The federal government will be giving the Jacksonville Aviation Authority $12 million, with the bulk of the money to be spent on work at Jacksonville International Airport.
The Federal Aviation Administration has authorized an $8.6 million grant to pay for construction of airplane parking areas known as aprons around the two concourses that are being expanded over the next three years.
The money comes on top of $4 million the authority received from the FAA last year and $16 million the authority has received from the Florida Department of Transportation, including $13 million FDOT provided in July for the expansion project.
Apron work is a huge part of the terminal expansion project, which was officially kicked off Monday, although work has been taking place - largely out of sight of passengers - since May: About $45 million of the $170 million project will be spent on installing 16-inch-thick slabs of concrete around the A and C concourse, which will be moved closer to concourse B, opening up room for six more gates to be added to the 14 there now.
"This is a major event for Jacksonville, the city and the airport," said Mary Burnett, chair of the Aviation Authority board. "We're looking forward to good things."
As well as the money to be spent at Jacksonville International Airport, the FAA also agreed to provide $3.4 million in Military Airport Program for work to be done at Cecil Field, the former military base that the Navy handed over to the city in 1999.
The Military Airport Program provides money to turn former military bases into civilian airports: Cecil has received between $2.5 million and $3 million from the program each year since 2000.
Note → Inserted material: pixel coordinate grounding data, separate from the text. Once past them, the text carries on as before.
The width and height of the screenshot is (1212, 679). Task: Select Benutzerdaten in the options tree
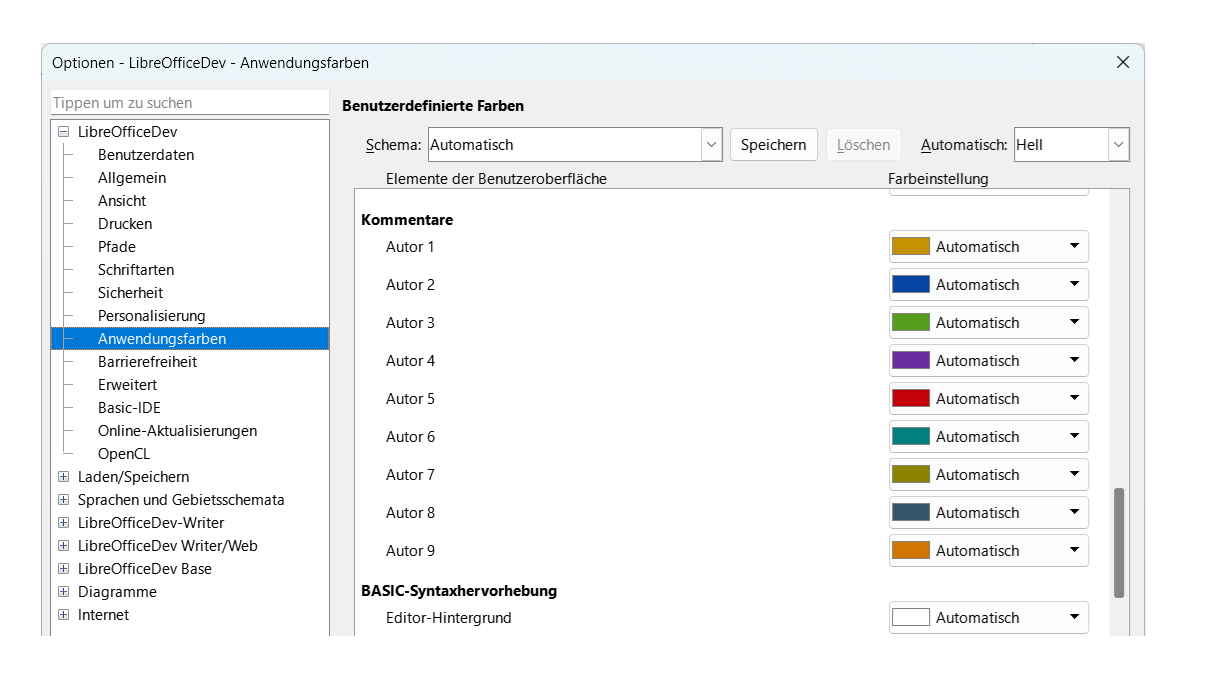(x=146, y=155)
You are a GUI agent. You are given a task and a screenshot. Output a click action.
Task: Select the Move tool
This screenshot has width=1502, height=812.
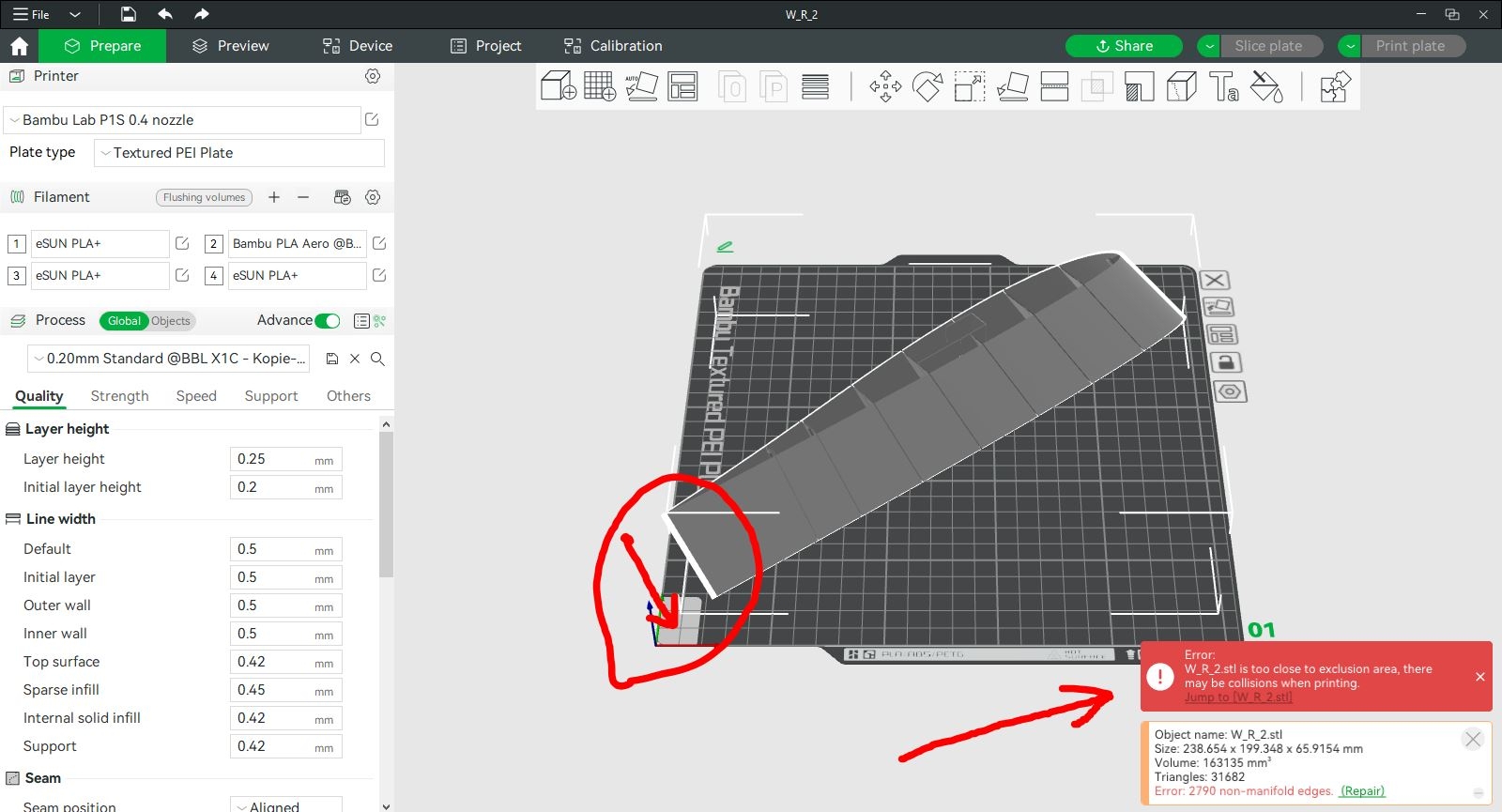coord(885,86)
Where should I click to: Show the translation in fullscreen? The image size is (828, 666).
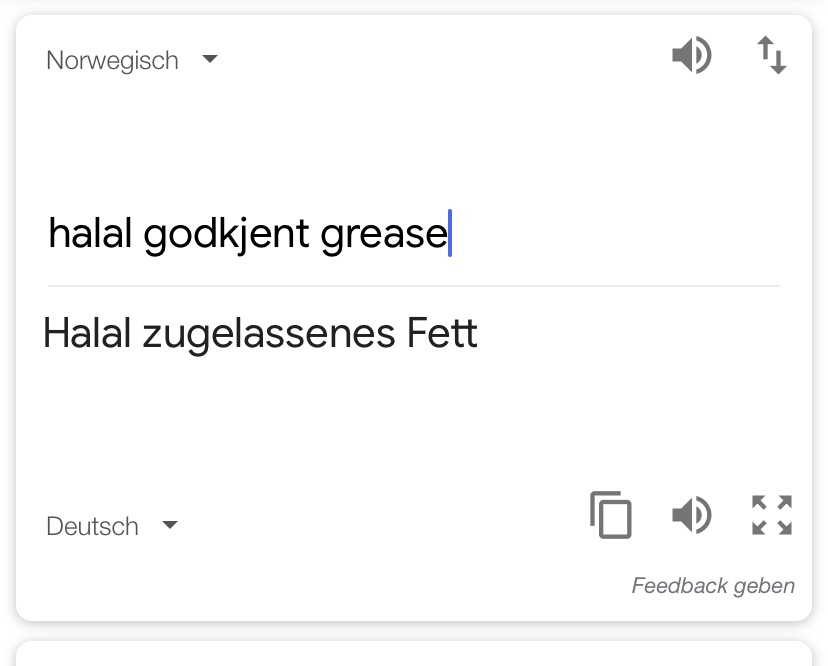coord(771,515)
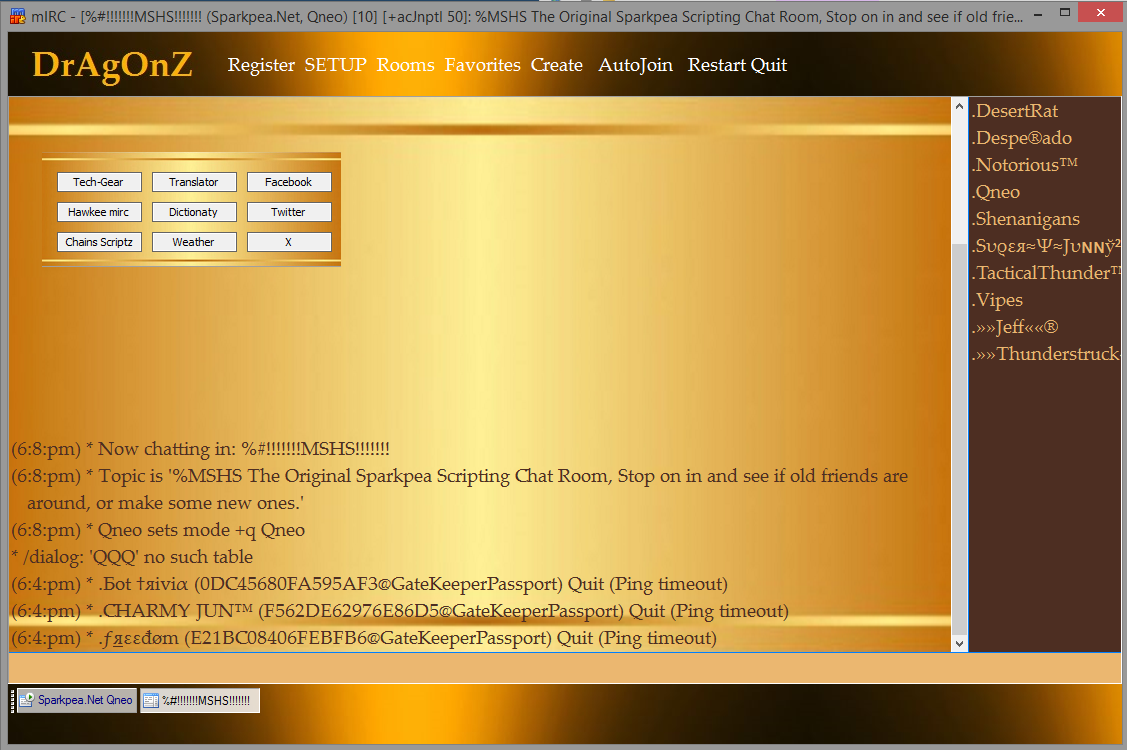
Task: Select .TacticalThunder in the nicklist
Action: click(1040, 273)
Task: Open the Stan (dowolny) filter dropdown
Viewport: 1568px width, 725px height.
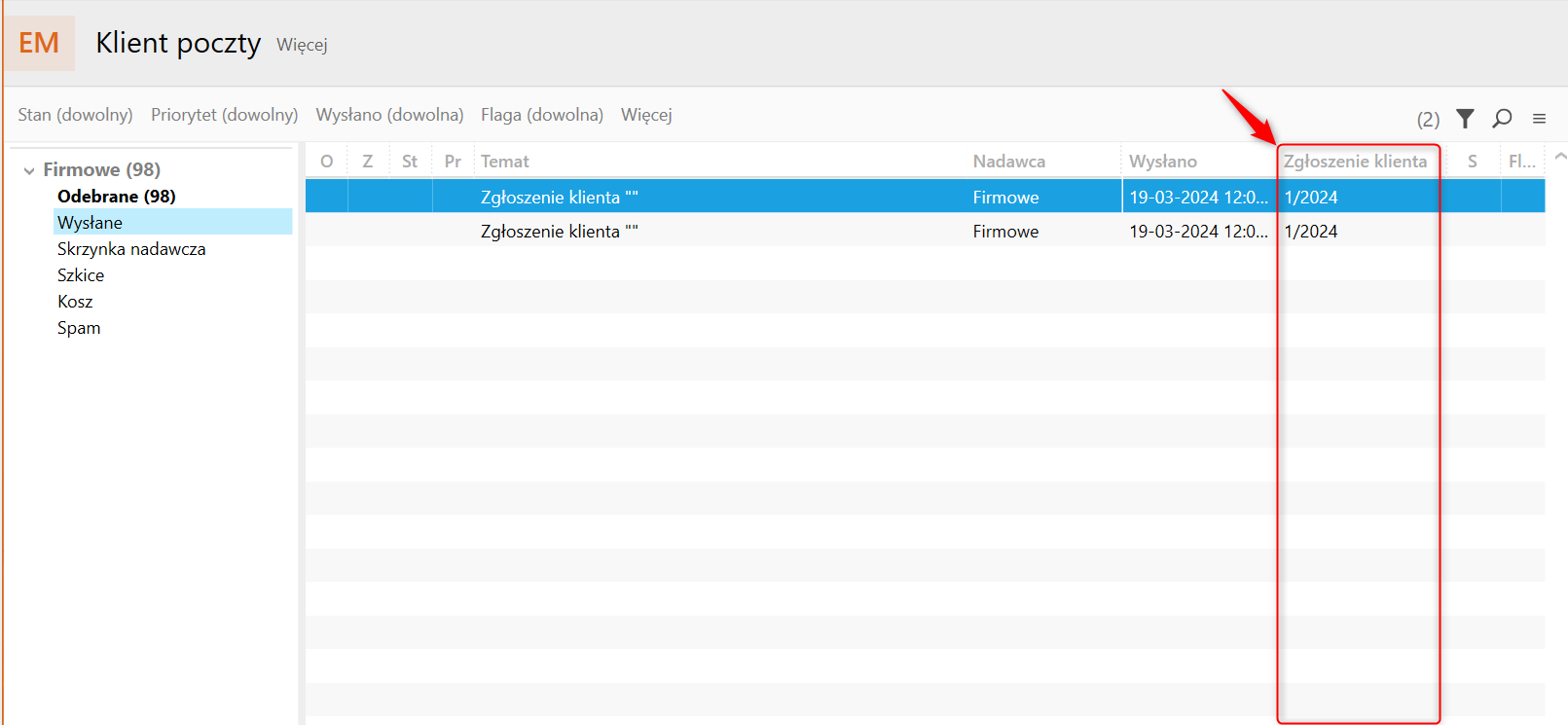Action: click(x=75, y=115)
The funding this year will cover 95 percent of the cost of repairing the roofs on two hangars at the site, upgrading the fire mains and installing a security fence. It will also pay about a third of the cost of a runway rehabilitation project.
The rest of the funding will come from airport revenue funds and from the Florida Department of Transportation. As of Monday, the state had not said how much it would contribute and in what budget years, but Aviation Authority executives expected to have that information this week.